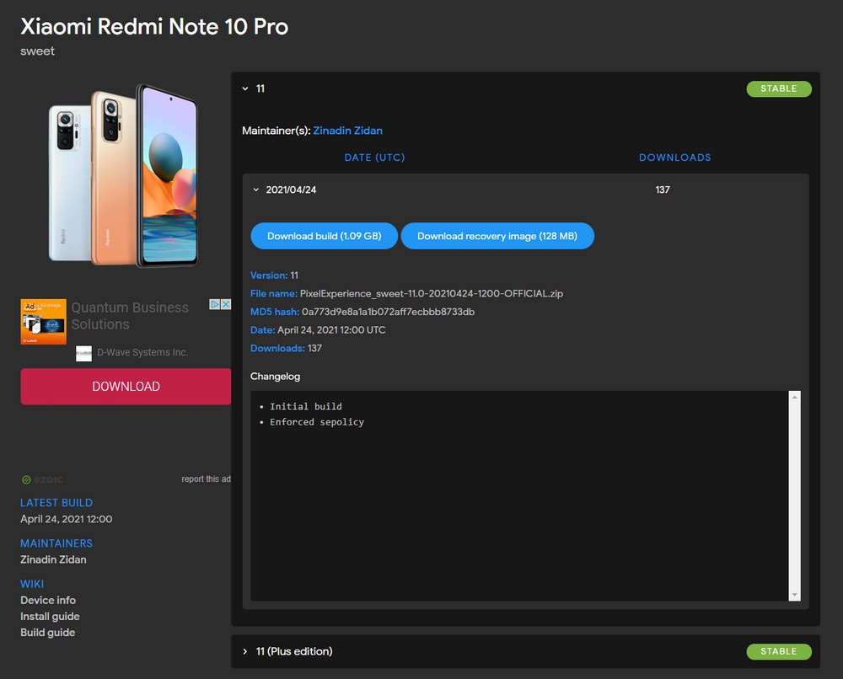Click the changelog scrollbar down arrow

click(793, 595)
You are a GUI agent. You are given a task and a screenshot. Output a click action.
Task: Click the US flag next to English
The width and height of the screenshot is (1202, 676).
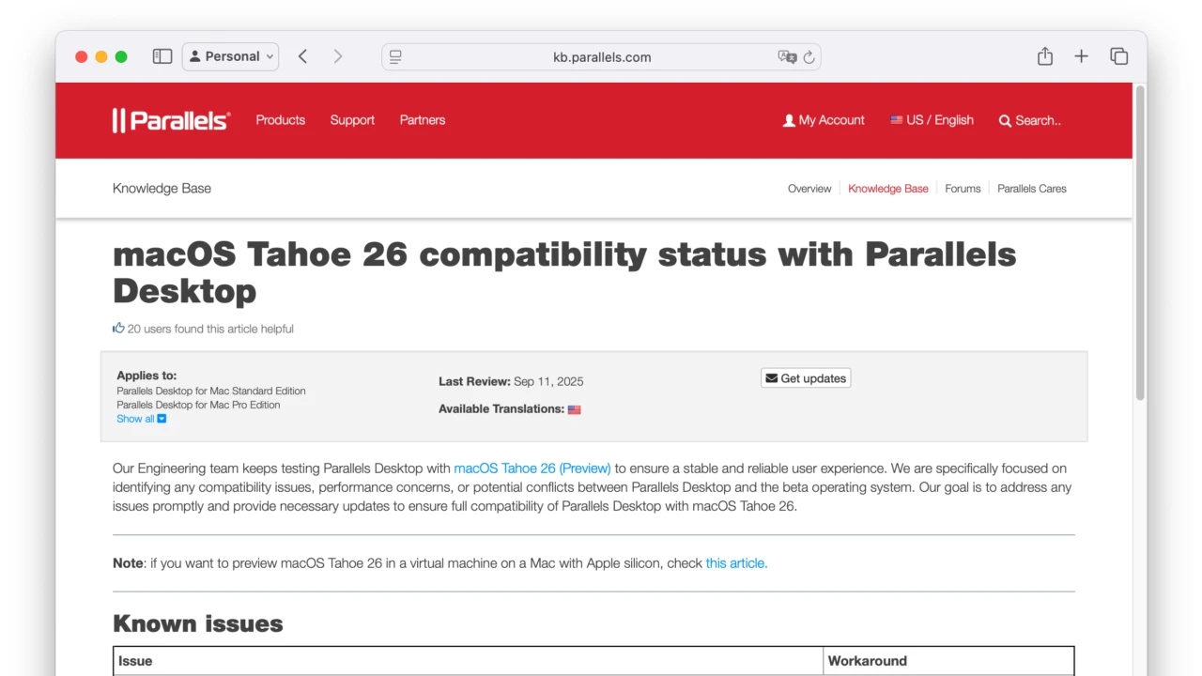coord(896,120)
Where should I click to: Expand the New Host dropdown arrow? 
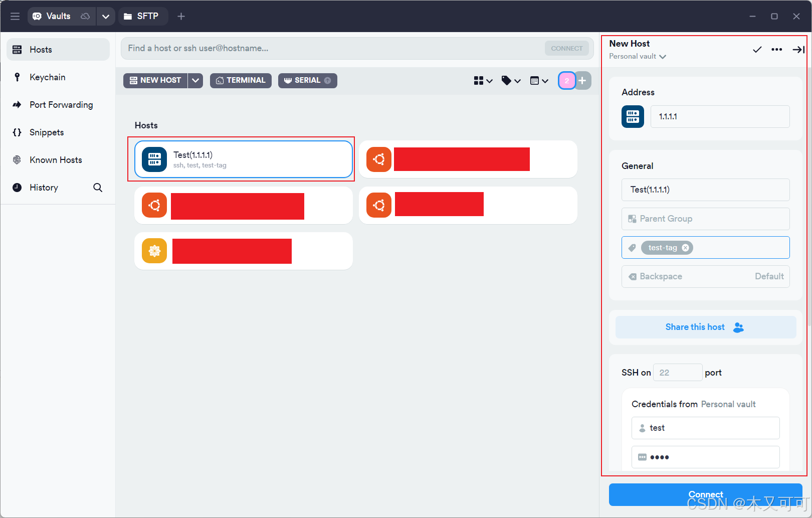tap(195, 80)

### Exercise
Set out nothing but the lines from the line with "Task: Click the US flag next to English" through the end of the material, reproduced exactly, both ends included, pictures omitted.

### Answer section
Task: Click the US flag next to English
The width and height of the screenshot is (1202, 676).
coord(896,120)
Where should I click to: Expand the New Host dropdown arrow? 
tap(195, 80)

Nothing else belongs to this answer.